Только сейчас Зе Мигел замечает, что башмаки у него мокрые, оглядывается, но девчонка-рыбообработчица уже исчезла. Он находит ее занятной, но знает, зачем пришел, и разыскивать ее не пытается. Сейчас он весь во власти одного из тех внезапных порывов, которые будут свойственны ему всю жизнь; отыскивает укромное местечко, прячет там берет и башмаки, засучивает штаны и принимается выгружать ящики с крупной рыбой, не ожидая распоряжений и не думая об оплате. Ему хочется работать здесь, для того он и смылся из деревни, и он не станет ждать, пока его заметят. Он дело знает.
Ставя свой первый ящик туда же, куда и другие грузчики, он встречается глазами с нею.

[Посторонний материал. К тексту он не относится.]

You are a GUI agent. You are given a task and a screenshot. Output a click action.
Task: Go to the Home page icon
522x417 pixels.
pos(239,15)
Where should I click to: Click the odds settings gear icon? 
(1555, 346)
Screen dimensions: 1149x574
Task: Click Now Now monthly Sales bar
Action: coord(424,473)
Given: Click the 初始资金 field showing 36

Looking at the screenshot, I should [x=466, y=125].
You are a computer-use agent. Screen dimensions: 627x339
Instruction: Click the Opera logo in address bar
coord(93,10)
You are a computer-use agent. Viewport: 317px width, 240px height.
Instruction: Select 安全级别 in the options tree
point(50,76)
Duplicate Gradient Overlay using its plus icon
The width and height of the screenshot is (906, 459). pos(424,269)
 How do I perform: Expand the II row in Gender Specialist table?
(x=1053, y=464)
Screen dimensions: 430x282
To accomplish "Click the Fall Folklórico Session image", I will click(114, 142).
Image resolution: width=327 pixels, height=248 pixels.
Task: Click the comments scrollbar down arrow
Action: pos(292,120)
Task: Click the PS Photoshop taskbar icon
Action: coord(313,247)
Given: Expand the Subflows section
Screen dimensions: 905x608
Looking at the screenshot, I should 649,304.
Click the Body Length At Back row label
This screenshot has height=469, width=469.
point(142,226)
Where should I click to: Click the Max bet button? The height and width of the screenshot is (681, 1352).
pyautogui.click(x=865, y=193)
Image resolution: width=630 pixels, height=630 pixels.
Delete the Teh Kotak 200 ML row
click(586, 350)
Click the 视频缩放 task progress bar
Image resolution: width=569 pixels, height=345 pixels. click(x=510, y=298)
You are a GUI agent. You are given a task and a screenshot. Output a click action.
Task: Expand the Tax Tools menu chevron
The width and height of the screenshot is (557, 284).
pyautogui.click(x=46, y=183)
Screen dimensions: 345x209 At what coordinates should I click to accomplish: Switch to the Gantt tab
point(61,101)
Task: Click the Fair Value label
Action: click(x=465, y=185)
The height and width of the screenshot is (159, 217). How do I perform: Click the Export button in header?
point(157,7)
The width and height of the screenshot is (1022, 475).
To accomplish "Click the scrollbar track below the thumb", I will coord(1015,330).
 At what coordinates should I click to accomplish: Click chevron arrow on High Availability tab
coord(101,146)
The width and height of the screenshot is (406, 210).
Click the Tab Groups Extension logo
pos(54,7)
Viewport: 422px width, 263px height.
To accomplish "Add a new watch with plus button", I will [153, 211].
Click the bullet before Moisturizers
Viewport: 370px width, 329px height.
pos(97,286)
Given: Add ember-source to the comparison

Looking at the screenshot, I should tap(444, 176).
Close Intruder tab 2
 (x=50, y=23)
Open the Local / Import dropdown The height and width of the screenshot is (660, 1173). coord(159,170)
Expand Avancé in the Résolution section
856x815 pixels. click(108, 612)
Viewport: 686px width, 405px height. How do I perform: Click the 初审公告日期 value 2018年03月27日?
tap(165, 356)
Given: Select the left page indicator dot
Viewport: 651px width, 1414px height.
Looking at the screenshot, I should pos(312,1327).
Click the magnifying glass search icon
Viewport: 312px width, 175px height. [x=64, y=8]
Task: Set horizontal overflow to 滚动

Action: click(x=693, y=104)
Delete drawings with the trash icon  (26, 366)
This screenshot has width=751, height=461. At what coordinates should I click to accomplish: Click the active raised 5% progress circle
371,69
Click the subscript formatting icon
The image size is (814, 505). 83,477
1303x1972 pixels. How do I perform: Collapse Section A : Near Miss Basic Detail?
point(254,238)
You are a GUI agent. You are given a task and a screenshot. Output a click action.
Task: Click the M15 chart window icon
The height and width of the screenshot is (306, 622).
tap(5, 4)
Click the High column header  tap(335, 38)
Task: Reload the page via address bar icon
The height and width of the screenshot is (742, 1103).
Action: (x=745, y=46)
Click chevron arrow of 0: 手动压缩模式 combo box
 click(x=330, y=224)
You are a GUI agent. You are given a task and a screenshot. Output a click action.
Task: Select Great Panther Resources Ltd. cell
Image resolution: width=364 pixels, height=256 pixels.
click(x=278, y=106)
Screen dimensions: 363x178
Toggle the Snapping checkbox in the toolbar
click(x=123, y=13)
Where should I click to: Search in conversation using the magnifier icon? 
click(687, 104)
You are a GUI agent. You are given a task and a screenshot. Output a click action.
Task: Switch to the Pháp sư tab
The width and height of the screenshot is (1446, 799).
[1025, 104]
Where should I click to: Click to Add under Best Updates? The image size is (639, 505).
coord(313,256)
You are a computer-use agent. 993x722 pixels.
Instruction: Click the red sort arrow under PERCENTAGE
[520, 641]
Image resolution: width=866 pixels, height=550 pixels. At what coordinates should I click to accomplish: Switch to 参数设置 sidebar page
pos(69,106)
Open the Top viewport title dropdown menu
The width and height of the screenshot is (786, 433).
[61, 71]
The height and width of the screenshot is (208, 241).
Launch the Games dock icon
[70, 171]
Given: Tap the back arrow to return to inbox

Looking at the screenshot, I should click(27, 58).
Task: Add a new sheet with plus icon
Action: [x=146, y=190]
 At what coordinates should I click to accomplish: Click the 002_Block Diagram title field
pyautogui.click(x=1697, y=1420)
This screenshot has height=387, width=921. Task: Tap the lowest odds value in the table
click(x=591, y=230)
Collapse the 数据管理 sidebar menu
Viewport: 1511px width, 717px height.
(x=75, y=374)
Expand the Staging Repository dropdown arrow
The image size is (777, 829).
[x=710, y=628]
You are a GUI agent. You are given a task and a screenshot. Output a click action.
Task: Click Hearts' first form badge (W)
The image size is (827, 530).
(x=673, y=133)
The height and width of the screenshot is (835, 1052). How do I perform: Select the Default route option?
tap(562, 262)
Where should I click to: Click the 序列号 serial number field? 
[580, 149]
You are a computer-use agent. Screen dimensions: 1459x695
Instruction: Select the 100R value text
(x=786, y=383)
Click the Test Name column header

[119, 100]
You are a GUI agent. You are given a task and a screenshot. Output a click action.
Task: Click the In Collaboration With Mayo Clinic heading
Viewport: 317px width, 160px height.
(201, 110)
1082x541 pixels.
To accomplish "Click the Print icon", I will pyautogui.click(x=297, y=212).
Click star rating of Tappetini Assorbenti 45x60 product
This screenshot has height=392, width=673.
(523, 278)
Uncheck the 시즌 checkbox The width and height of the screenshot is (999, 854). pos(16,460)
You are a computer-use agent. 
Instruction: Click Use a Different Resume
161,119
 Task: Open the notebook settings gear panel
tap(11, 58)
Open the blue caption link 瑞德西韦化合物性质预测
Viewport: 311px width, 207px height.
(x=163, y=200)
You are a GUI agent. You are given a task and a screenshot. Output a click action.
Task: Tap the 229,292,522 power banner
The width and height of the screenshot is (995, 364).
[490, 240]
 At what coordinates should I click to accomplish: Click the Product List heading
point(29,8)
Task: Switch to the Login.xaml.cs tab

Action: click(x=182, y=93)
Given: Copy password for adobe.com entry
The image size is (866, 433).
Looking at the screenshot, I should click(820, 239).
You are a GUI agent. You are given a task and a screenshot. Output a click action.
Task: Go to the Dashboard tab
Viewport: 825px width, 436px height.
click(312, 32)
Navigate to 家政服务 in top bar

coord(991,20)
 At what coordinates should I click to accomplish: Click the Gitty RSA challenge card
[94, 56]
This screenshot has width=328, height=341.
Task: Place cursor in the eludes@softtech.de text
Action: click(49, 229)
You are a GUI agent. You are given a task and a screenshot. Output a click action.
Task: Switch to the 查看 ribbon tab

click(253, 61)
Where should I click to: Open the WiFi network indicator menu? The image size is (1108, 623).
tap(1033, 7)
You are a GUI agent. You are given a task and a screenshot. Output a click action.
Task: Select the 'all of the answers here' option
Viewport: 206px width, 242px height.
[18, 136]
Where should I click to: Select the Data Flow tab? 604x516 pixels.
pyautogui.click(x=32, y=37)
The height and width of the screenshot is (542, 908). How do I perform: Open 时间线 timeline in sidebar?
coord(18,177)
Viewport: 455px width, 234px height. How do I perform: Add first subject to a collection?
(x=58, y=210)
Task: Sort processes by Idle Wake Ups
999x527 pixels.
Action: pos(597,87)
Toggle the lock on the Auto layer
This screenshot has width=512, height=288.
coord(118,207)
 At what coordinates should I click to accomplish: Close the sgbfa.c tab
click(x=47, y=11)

С кем, как не с нею, с Розиндой, самой главной женщиной в моей жизни?! Да, самой главной из всех, всем остальным дo нее далеко, теперь-то я ем себя поедом, да от этого сыт не будешь, сколько быни раскаивался в том, как поступил с ней и с самим собой тоже, с нами обоими: все козыри жизни были у меня в руках, а я их выкинул, черт побери! На этот раз у меня опять винтик из головы вылетел. Всегда вылетает в самый худший для меня миг, не понимаю, в чем дело, тут мать была права, она всегда это говорила, а я ей не верил. Никогда не верил, потому что мы не любили друг друга. А почему не любили, черт побери?! Он встречается с нею глазами, чувствует на себе ее взгляд, еще не успев поднять свой, вздрагивает, когда глаза их встречаются, и, притворившись, что вовсе не смутился, поворачивается к ней спиной. Когда он возвращается, она уже ждет.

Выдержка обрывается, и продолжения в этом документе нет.